= Request =
Rewrite the records from the line with "This screenshot has" to the line with "pos(937,127)", changing "Collapse" to "Expand" and keeping everything else the same. Leave out the pictures.

= Excerpted data =
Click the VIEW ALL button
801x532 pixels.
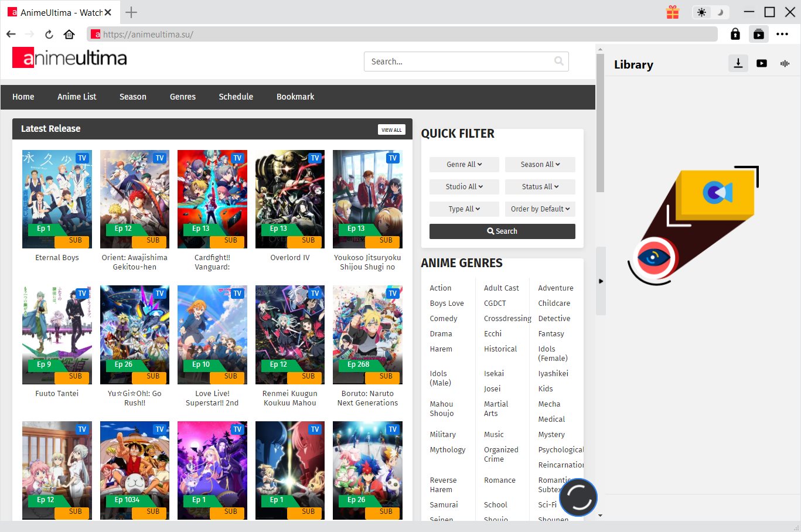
* * *
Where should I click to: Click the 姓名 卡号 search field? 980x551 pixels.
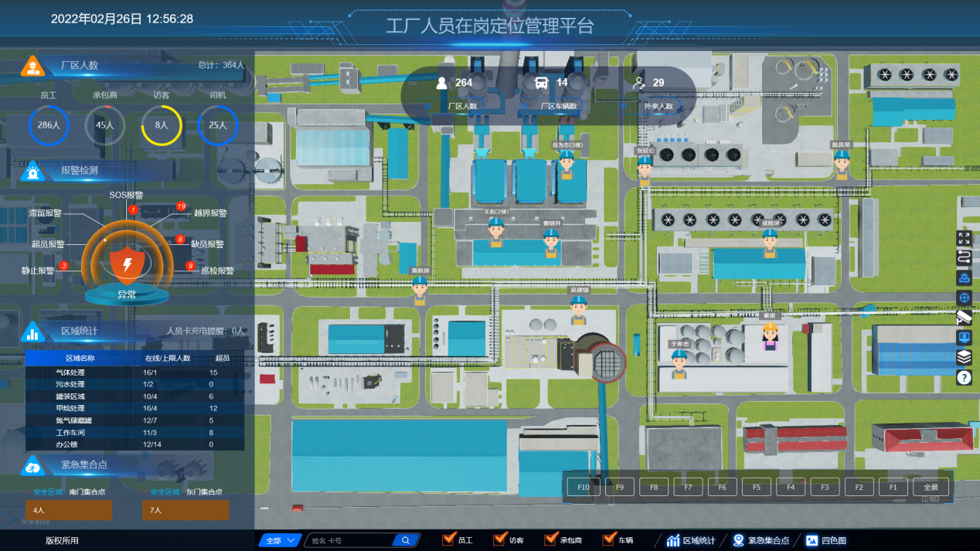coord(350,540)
---
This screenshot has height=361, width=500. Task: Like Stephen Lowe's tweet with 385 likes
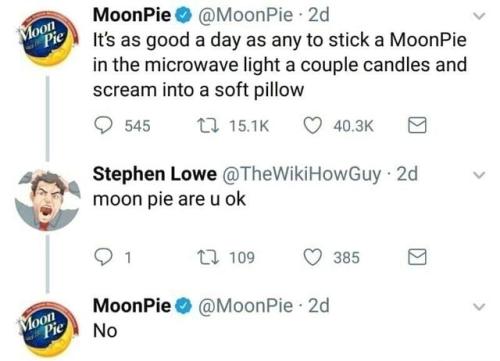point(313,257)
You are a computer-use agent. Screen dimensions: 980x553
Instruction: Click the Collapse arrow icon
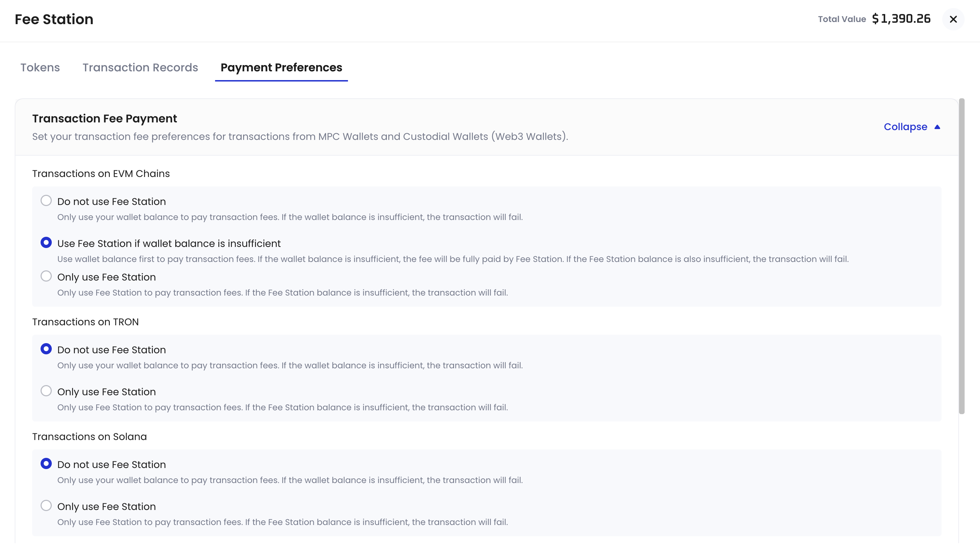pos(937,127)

= Final answer =
This screenshot has height=361, width=500. Task: Like Stephen Lowe's tweet with 385 likes
point(313,257)
You are a computer-use agent. Screen dimensions: 980x553
Instruction: Click the Expand arrow icon
pos(937,127)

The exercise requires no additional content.